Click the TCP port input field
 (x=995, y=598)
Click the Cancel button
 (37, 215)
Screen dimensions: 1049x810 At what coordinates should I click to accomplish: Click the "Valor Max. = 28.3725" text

_Given problem_
Rescale the records above by writing out every line again, requests included, with each coordinate in the answers multiplied by 0.25 and rounded to a whole number, halves rounded up. Numbers inside the requests stay as they are.

_Exercise result_
Click the TCP port input field
 (x=249, y=150)
Click the Cancel button
 (9, 54)
Screen dimensions: 1049x810 At what coordinates should I click to accomplish: Click the "Valor Max. = 28.3725" text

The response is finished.